### TEXTO ###

Companheiros dos pequenos há muito tempo, os brinquedos se tornaram uma mercadoria fortemente impactada pelo marketing de meados do século XX para cá. “Dentro dessa lógica de mercado, os brinquedos tendem a reproduzir uma divisão de características e formas de trabalho ligada a uma visão muito conservadora e rígida”, explica Marilia Pinto de Carvalho, professora da Faculdade de Educação da Universidade de São Paulo. Ou seja, de forma geral, os brinquedos tendem a replicar estereótipos ligados à maternidade e o cuidado para as meninas e esportes ou construção para os meninos. 

Além de essa diferenciação começar muito cedo e da forte influência da publicidade, as crianças também acabam sendo restringidas na hora de escolher seus brinquedos e brincadeiras pela própria família e pela escola. “A tendência é que as famílias e as escolas sejam muito repressivas. Há uma restrição muito grande de potenciais que a criança poderia ter com relação às brincadeiras. Isso pode determinar até as possibilidades futuras de profissões”, analisa Marilia. Ao mesmo tempo, acrescenta ela, estão em andamento movimentos de ruptura. Seja por parte das crianças, que enfrentam os modelos e as famílias e brincam com o que mais gostam, seja por parte de algumas escolas.  

É o caso da escola pública municipal de São Paulo onde trabalhava a pedagoga Edna de Oliveira Telles. Intrigada com os relatos carregados de visões tradicionais e binárias de gênero colhidos entre os alunos do 1º ao 5º ano do Ensino Fundamental, Edna elaborou, em conjunto com os demais professores da escola em que era coordenadora pedagógica, um plano de intervenção por meio de brinquedos e brincadeiras. A ideia era simples: duas vezes por semana, os grupos de crianças entre 6 e 10 anos teriam acesso a grandes caixas de brinquedos – uma delas recheada de bonecas e a outra de brinquedos considerados masculinos. A ideia era que todos os alunos e alunas, independentemente do gênero, brincassem com todos os brinquedos disponíveis. Inicialmente, diante da caixa de bonecas, a maioria dos meninos se recusou a brincar. Com o tempo e com as intervenções da equipe pedagógica, eles foram entrando na brincadeira.

###

### TAREFA
No texto, com que frequência os grupos de crianças teriam acesso às grandes caixas de brinquedos?

### MATERIAL DE ESTUDO ###

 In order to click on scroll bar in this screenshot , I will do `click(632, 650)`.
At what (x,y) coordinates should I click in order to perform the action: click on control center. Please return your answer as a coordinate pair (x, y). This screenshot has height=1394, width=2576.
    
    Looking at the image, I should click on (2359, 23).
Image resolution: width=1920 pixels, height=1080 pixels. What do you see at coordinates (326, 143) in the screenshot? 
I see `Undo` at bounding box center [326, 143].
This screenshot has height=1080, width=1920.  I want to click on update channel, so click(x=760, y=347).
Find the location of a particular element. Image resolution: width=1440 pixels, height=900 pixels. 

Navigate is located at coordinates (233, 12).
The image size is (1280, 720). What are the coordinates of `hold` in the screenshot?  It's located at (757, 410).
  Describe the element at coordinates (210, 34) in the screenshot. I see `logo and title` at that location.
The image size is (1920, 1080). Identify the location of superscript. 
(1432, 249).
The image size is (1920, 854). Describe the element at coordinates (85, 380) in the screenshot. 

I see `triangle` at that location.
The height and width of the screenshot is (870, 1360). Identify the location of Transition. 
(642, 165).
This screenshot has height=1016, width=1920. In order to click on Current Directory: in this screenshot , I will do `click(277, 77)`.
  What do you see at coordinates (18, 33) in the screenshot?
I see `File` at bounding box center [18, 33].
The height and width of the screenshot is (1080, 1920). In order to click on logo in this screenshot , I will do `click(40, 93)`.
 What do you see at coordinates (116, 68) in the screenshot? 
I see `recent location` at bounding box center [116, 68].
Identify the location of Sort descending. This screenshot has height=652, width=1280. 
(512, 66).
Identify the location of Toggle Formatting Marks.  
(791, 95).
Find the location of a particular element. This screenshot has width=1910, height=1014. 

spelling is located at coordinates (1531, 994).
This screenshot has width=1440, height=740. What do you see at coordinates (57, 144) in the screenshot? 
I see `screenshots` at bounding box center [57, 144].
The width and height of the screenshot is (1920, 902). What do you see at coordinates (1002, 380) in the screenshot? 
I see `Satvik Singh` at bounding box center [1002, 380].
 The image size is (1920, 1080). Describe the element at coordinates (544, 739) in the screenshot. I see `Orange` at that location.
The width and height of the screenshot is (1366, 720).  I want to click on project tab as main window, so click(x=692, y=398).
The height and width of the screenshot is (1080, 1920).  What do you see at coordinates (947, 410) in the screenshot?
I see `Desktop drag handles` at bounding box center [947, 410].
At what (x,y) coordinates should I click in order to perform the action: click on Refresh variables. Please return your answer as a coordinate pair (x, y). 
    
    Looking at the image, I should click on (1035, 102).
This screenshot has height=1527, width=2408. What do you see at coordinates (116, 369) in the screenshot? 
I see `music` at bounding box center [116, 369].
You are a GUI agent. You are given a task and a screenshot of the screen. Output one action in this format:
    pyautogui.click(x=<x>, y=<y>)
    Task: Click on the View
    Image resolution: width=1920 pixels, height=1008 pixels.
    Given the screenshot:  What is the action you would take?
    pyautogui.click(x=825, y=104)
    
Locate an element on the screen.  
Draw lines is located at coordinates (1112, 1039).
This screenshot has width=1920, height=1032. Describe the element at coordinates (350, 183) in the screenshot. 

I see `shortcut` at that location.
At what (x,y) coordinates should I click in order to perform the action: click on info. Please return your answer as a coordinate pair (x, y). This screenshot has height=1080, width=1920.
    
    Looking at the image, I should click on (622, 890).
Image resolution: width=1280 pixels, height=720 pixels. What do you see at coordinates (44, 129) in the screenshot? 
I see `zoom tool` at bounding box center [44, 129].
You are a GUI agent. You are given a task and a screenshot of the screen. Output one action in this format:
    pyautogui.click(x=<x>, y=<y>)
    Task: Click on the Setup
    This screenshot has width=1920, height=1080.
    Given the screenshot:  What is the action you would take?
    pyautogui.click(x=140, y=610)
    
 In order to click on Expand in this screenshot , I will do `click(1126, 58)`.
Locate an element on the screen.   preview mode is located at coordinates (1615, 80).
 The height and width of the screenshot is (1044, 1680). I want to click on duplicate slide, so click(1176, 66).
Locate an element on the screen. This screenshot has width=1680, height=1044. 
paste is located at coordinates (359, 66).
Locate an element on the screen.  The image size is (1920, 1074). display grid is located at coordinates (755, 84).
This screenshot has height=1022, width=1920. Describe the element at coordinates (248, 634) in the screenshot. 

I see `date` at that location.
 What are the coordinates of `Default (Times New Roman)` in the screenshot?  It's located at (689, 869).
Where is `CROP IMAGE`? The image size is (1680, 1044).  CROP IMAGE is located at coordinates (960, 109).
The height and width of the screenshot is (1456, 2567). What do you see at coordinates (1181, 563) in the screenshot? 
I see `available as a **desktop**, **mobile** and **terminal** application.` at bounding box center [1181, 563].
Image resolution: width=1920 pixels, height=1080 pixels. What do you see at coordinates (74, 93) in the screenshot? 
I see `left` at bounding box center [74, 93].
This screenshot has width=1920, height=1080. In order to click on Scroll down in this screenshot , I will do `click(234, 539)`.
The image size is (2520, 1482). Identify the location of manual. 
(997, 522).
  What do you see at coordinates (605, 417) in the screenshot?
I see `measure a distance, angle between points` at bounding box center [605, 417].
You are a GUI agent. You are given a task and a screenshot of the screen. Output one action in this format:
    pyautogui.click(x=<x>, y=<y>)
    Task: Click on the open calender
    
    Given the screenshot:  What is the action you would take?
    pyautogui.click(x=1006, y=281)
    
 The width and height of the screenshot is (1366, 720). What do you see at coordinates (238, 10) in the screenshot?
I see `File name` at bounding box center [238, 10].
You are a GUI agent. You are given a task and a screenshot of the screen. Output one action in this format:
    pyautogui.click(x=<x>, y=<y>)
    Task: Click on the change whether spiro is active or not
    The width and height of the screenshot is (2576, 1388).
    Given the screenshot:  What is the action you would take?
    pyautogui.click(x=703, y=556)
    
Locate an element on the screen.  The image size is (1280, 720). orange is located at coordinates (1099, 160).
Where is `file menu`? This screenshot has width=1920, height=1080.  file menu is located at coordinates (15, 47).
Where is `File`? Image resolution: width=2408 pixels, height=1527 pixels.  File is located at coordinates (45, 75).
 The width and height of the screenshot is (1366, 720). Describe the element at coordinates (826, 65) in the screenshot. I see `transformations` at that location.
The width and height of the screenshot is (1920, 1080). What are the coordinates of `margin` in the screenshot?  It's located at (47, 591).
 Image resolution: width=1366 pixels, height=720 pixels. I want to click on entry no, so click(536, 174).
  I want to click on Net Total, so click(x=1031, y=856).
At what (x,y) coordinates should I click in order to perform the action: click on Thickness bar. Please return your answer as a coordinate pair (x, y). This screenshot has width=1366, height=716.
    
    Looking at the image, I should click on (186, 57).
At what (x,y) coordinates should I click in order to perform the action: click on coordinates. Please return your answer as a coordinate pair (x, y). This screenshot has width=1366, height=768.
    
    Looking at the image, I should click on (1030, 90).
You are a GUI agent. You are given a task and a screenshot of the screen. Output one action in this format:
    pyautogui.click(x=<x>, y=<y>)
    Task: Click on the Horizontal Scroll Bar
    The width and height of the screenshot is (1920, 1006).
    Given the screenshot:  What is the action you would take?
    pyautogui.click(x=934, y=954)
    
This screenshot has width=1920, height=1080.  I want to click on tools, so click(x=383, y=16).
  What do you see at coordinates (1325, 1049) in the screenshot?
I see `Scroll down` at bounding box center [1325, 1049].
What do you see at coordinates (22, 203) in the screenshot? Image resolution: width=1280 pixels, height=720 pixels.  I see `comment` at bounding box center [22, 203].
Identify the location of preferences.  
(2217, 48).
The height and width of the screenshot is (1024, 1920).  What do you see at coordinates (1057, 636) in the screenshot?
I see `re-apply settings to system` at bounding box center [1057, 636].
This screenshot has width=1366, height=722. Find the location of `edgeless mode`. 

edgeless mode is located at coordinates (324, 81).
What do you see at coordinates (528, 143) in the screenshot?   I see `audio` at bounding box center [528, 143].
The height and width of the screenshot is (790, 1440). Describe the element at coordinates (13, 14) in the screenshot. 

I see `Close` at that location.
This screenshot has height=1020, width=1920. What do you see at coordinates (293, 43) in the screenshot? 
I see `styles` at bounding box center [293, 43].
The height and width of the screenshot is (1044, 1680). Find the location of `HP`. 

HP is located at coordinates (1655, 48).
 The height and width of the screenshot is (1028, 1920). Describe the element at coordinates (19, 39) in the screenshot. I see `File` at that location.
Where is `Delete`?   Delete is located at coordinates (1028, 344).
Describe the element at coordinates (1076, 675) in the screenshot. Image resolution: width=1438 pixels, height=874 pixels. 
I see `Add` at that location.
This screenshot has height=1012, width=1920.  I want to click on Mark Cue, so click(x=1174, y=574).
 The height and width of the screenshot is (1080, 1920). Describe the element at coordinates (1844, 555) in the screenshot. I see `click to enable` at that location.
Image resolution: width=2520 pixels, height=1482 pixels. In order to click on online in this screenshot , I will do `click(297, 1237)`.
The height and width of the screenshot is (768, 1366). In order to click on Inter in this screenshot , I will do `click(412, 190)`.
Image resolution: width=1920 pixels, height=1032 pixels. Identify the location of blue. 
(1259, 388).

###

### RESULTADO DA TAREFA
Duas vezes por semana.